Paul Moore wrote:
> More hazy memories here, but I think the original proposal left open
> the possibility of annotations not being types at all - for example,
> being docstrings for the arguments, or option names for a "function
> call to CLI" tool, etc. 

Absolutely.

While it was clear that Guido's own use cases were about typing, annotations 
were explicitly not limited to typing, which is one reason why some of the 
later changes have felt to some people like bait and switch.  Maybe it is 
already too late to avoid that.

> ... the expectation was that annotations
> would be *types*,

Even  from the start, it was assumed that they would be objects.  (Specifically 
types was expected to be common, but not universal.)  The particular way 
strings are being substituted for evaluated objects has sometimes reminded me 
of raising a string instead of an exception class/object.  It will work, but it 
can seem sloppy, and it can be annoying if you were assuming otherwise and 
suddenly have to add a bunch of evals.  (That said, I haven't yet been 
sufficiently motivated to even tease out exactly what the problems are, let 
alone to propose an alternative that also satisfies the typing fans -- in part 
because it feels like the obvious optimization is to just not run typing, and 
it isn't clear what middle grounds are generally worthwhile.)

>...  personally, I have the same discomfort
> about using explicit string annotations for forward references, it
> feels like I'm not declaring a "proper type".
> If what I say above is right, the debate here isn't about whether
> annotations "are for types", but rather about whether reading the
> types in annotations and using them to affect behaviour *at runtime*
> is a legitimate use of annotations. 

I see that as a second dispute, which I had previously missed.  I think you're 
right, though.  On the other hand, I'm not sure the solution to both isn't just 
a helper function that does the 2nd-pass resolution -- preferably without 
requiring that all the rest of typing be imported, since even the people who 
want to use the typing package agree that importing it is not lightweight.

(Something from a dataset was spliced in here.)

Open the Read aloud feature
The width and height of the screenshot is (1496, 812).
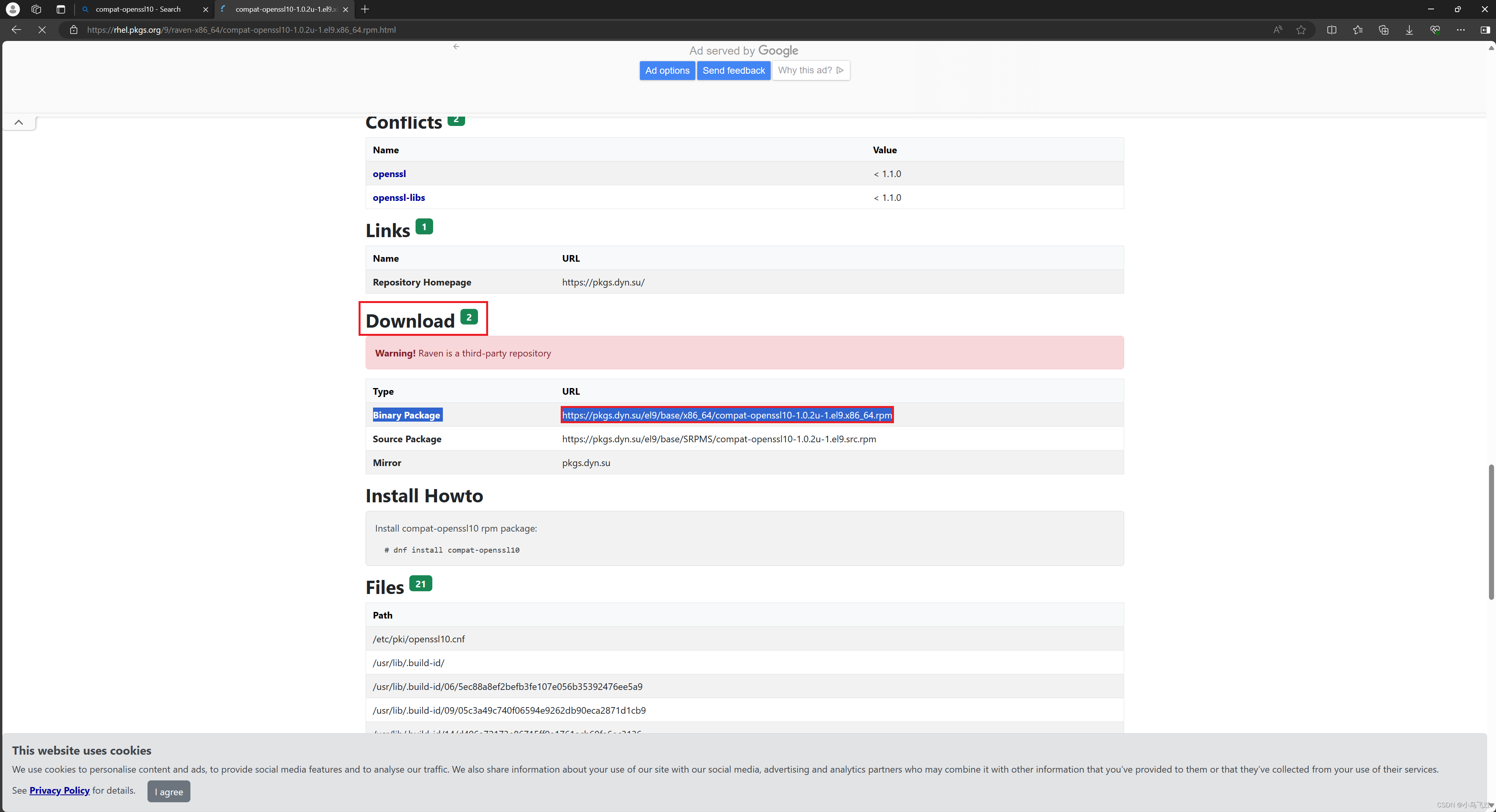[x=1277, y=30]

> ... I lurk on the typing-sig, and from an outsider's perspective, the
> participants seem to be almost entirely designers or heavy users of
> static type checkers. That gives a certain emphasis to the proposals
> coming from that group.

At times, it sort of reminds me of OWL and "Semantic Web".  There are plenty of 
people who will want to use annotations as a tool, but won't be willing to wade 
through what can feel like "How many angels can dance on the head of a pin?" 
discussions.  That said, I'm not sure how to best reach people who just want a 
rough-and-ready usually-good-enough tool.